Reflections on Meta’s Secret Meeting and Copyright Issues in AI Training

Recently, The New York Times reported that Meta executives and lawyers were considering the use of copyright-protected content for AI training, even in light of litigation risks. This report highlights the immense demand for AI training data and the ethical and legal challenges surrounding its acquisition.

Training AI models requires vast amounts of data. For example, OpenAI’s GPT-3 was trained using over three trillion tokens from web pages, book scans, and social media posts collected since 2007. Such data is crucial for enhancing AI performance. However, the anticipated scarcity of high-quality data is pushing companies toward increasingly extreme data collection methods.

According to The New York Times, Ahmad Al-Dahle, Meta’s Vice President for Generative AI, considered using copyrighted content without authorization due to concerns about falling behind OpenAI. Discussions included paying a flat licensing fee per new book or acquiring major publishers to amass data. Additionally, methods like hiring African contractors to summarize copyrighted works without permission were also debated. Some argued for absorbing more works despite litigation risks. An attorney expressed ethical concerns about stripping artists of their intellectual property rights, but these concerns were met with heavy silence.

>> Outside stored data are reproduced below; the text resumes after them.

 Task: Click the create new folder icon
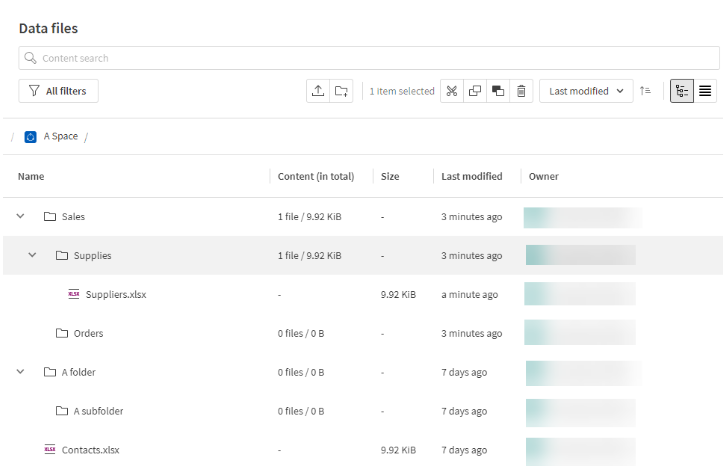tap(342, 91)
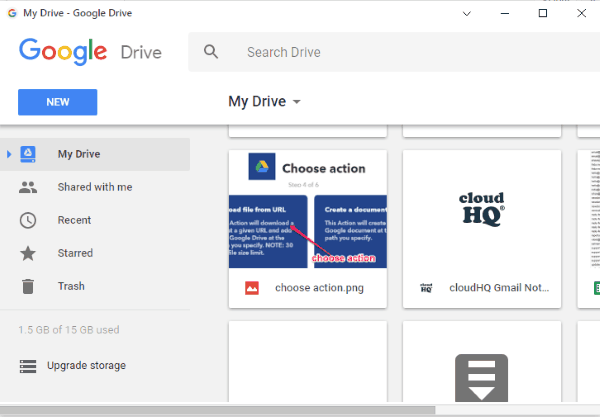The image size is (600, 417).
Task: Click the Shared with me people icon
Action: 29,187
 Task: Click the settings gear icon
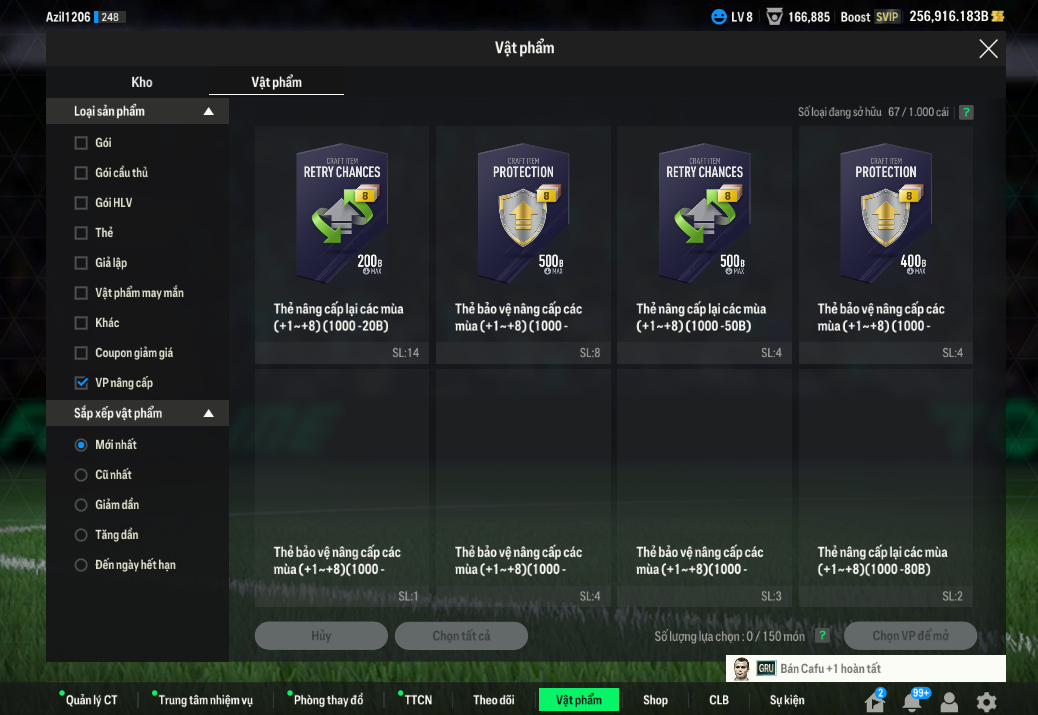(x=986, y=702)
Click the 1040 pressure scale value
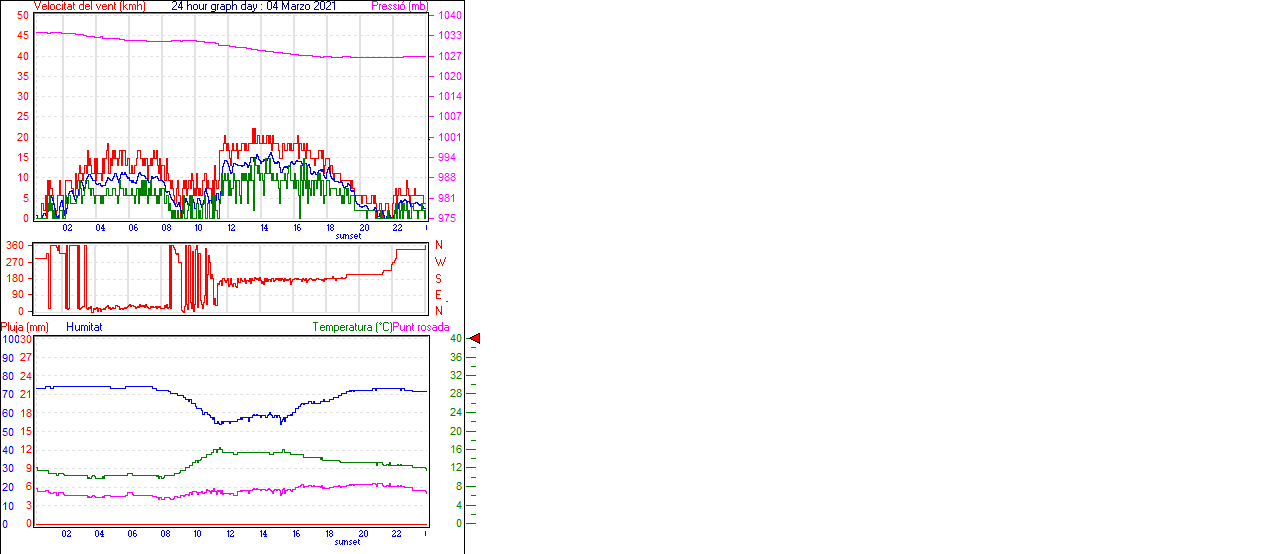 (450, 16)
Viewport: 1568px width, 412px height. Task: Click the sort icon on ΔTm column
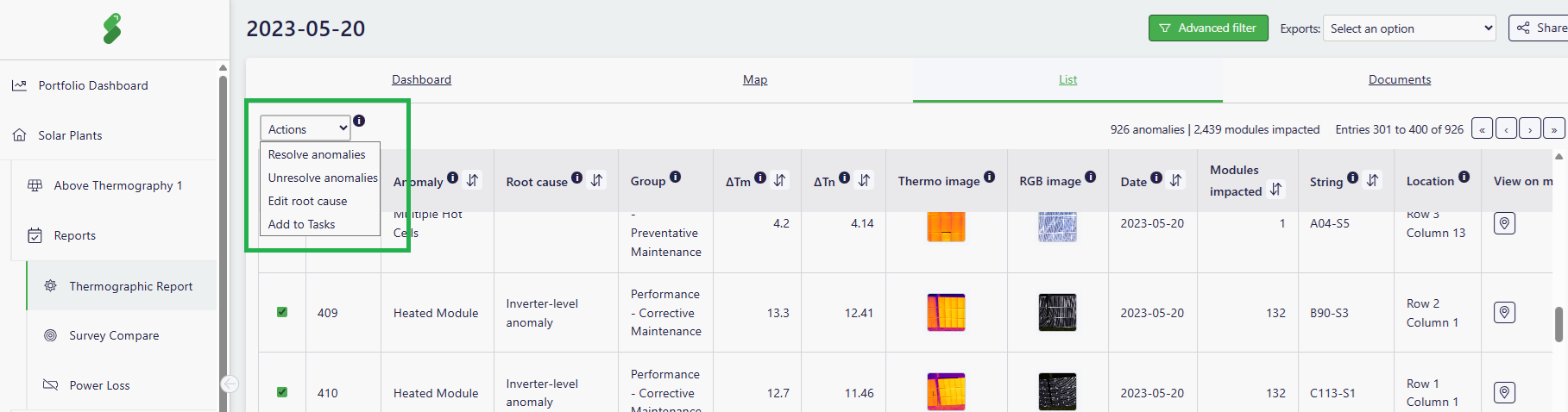pyautogui.click(x=779, y=180)

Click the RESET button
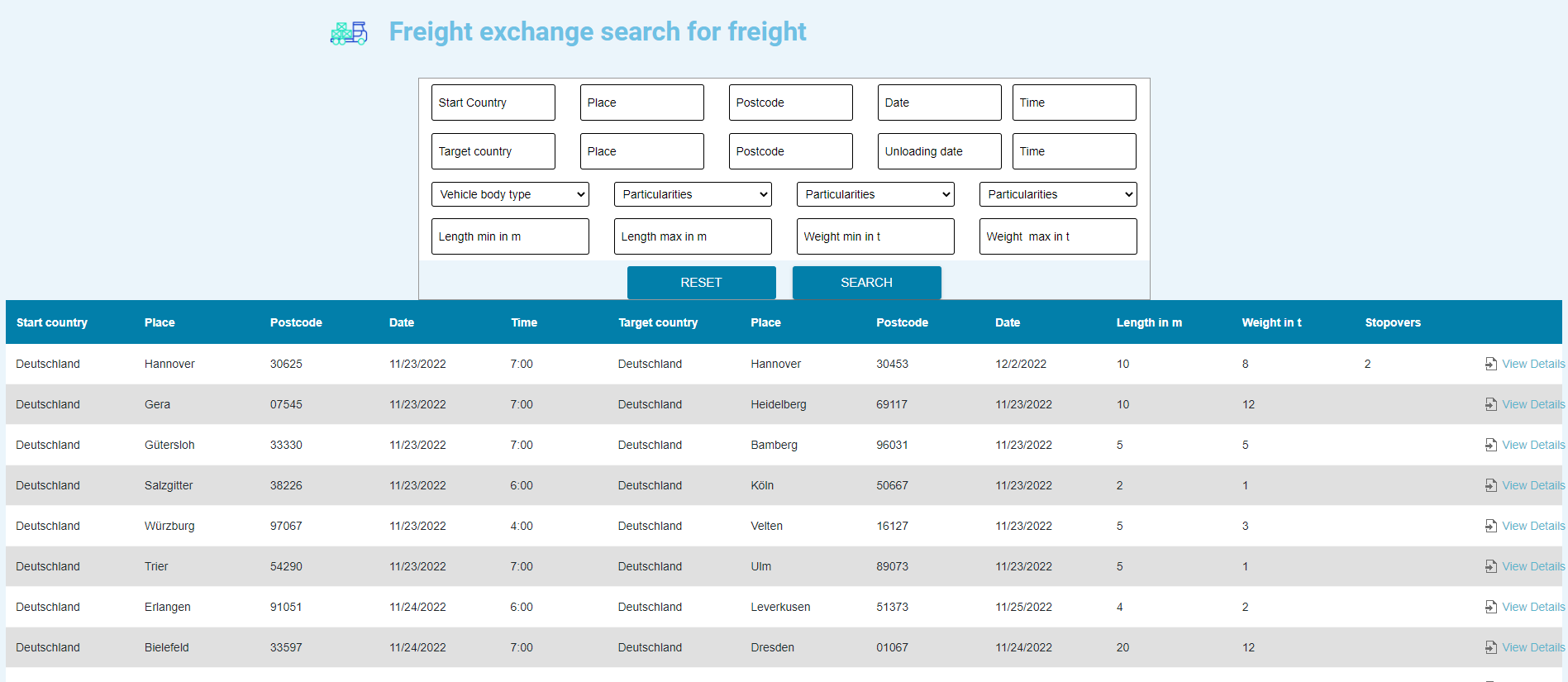(701, 283)
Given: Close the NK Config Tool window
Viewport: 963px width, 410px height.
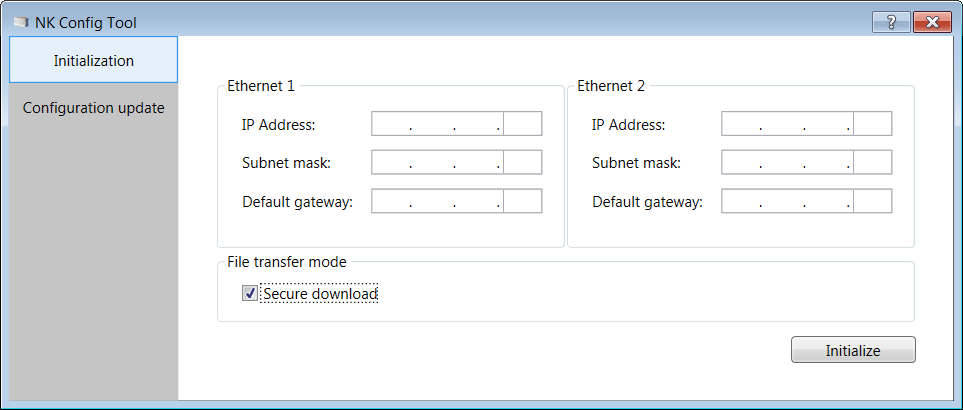Looking at the screenshot, I should [931, 22].
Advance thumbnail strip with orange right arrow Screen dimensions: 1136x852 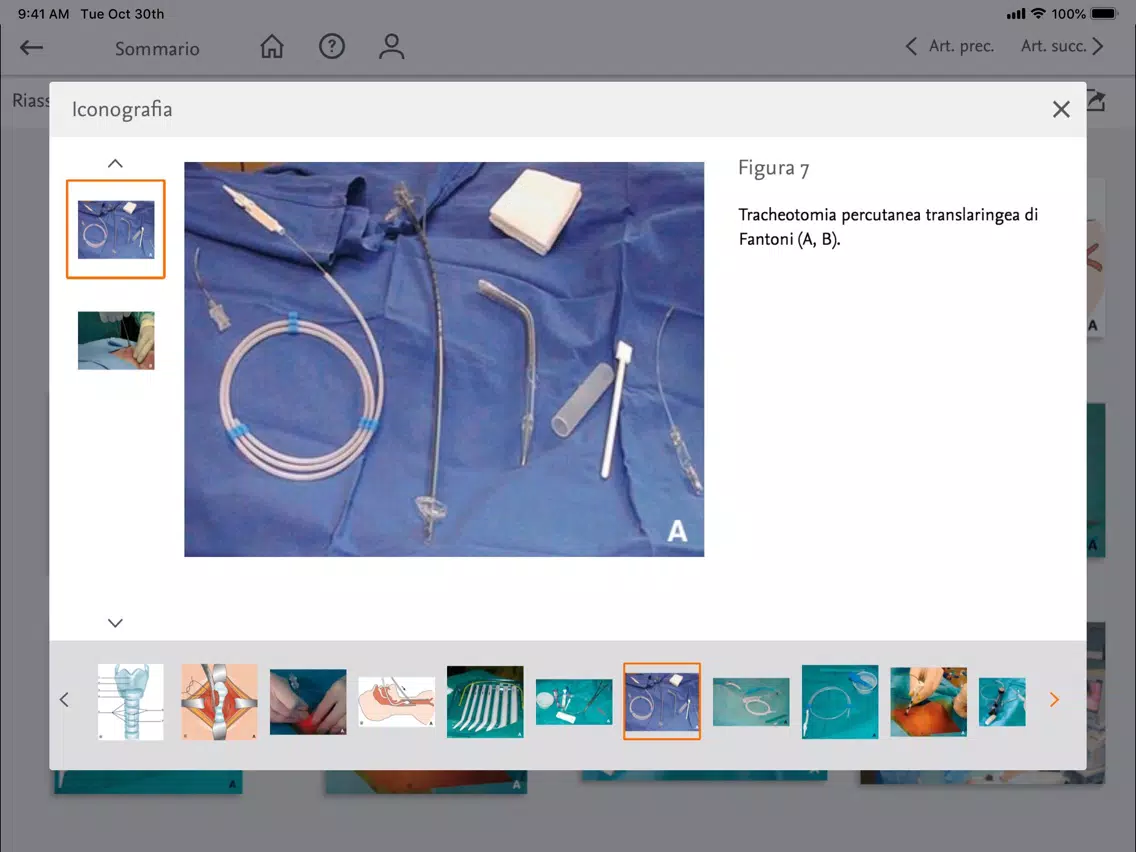(1054, 699)
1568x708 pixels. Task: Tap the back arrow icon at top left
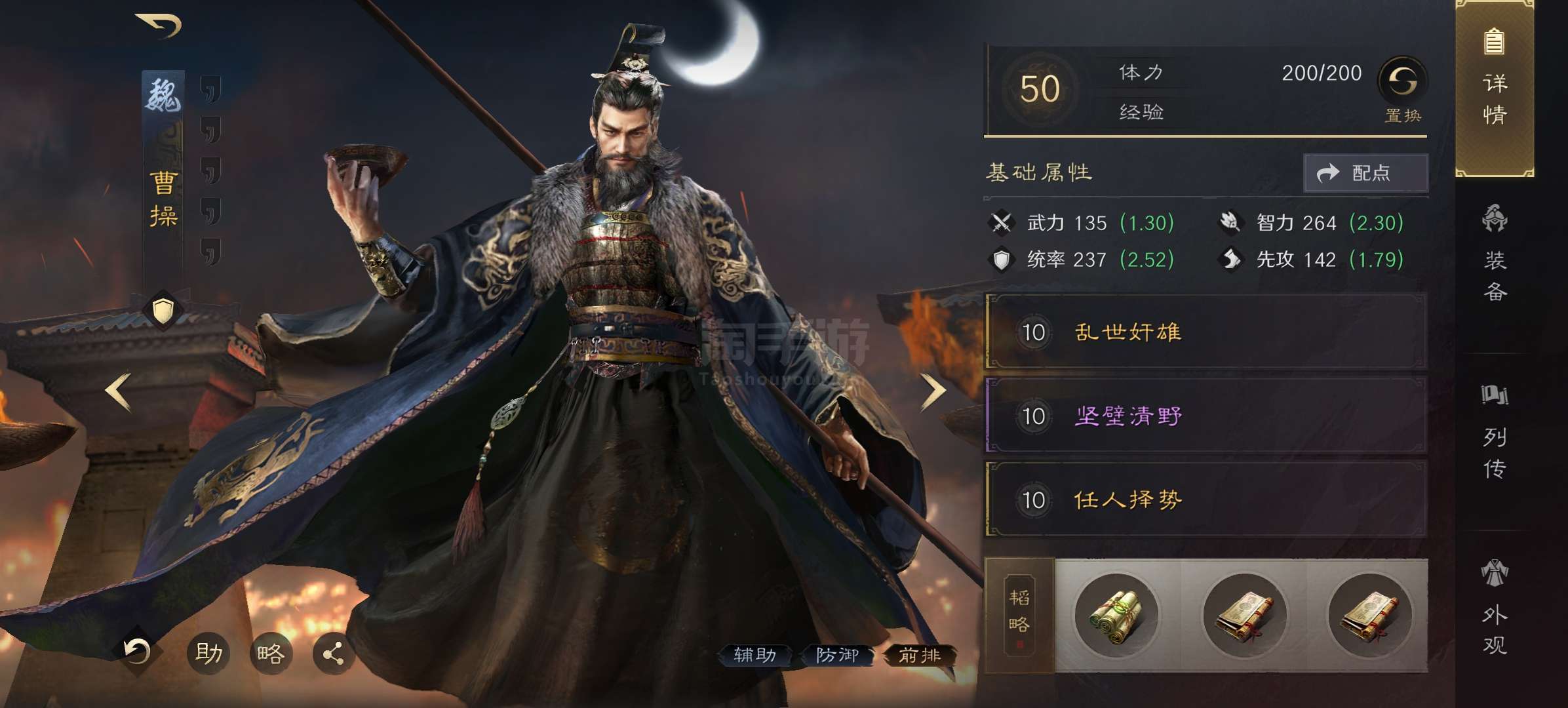[158, 26]
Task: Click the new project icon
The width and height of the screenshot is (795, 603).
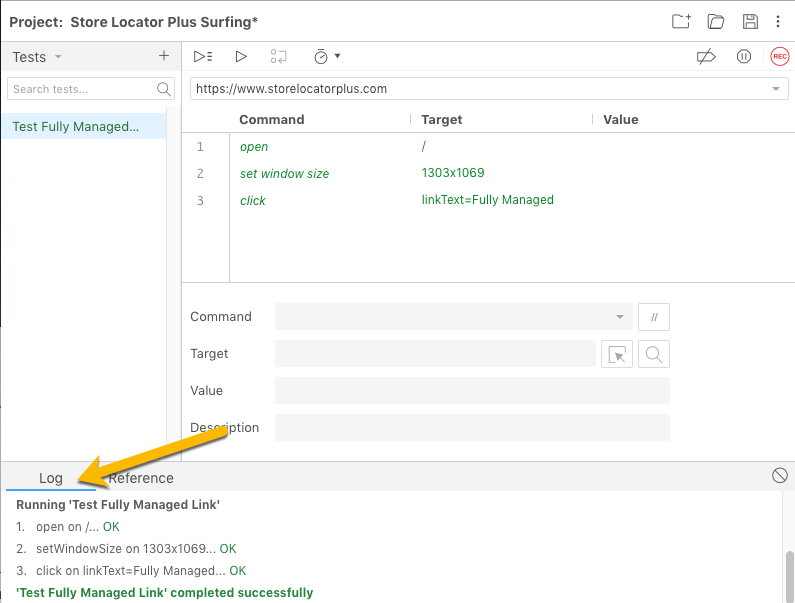Action: 681,21
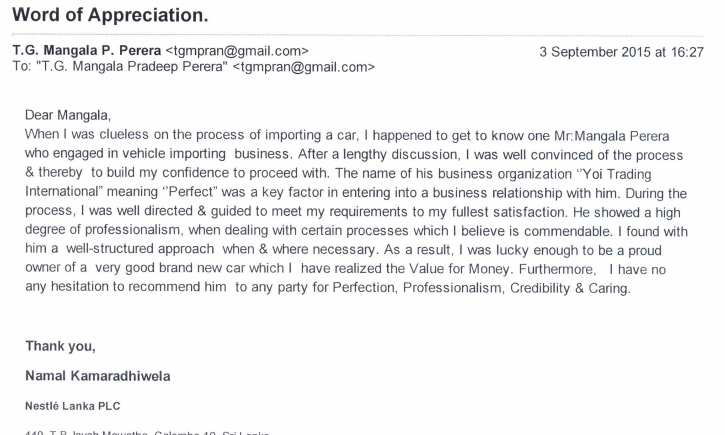
Task: Click the timestamp 3 September 2015 at 16:27
Action: (621, 52)
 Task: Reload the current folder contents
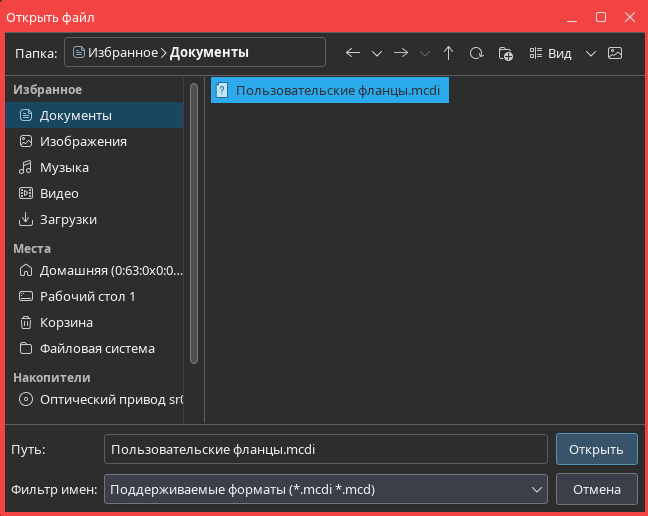coord(477,53)
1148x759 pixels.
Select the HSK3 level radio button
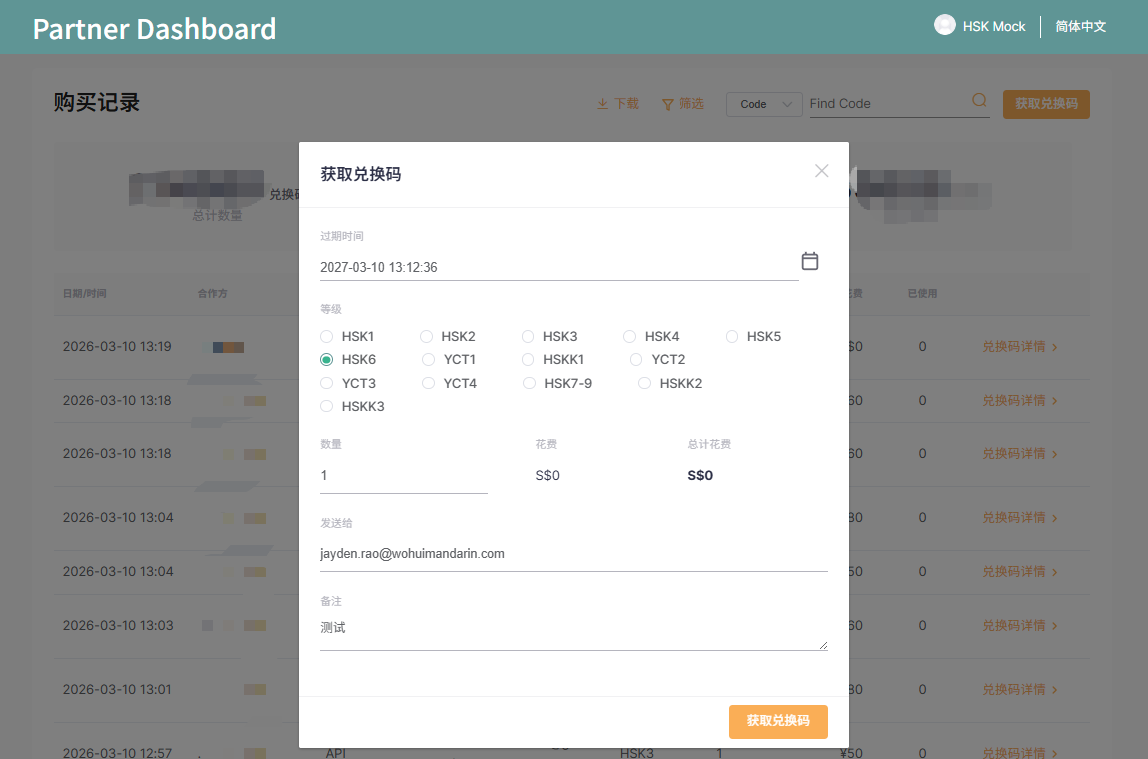pyautogui.click(x=528, y=336)
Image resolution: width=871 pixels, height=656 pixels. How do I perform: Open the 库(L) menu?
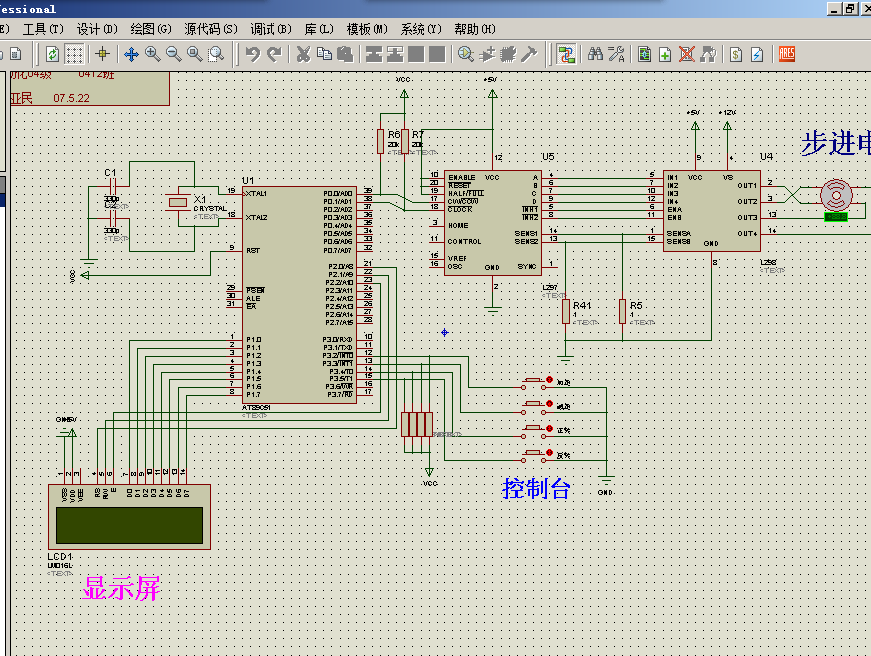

In light of this situation, we need to deeply consider how to balance intellectual property protection with AI development. Unauthorized use of copyrighted content infringes on creators’ rights and can undermine their motivation to create. On the other hand, the advancement of AI technology can greatly benefit society, making data collection important.

Addressing this dilemma requires revisiting legal frameworks and establishing new rules. Possible measures include developing a licensing system that ensures proper compensation for copyright holders while using their content for AI training, and setting guidelines to ensure transparency in data collection.

In conclusion, the issue of data collection for AI development is becoming increasingly significant. From a legal perspective, we must explore solutions to this problem and contribute to the healthy development of AI technology.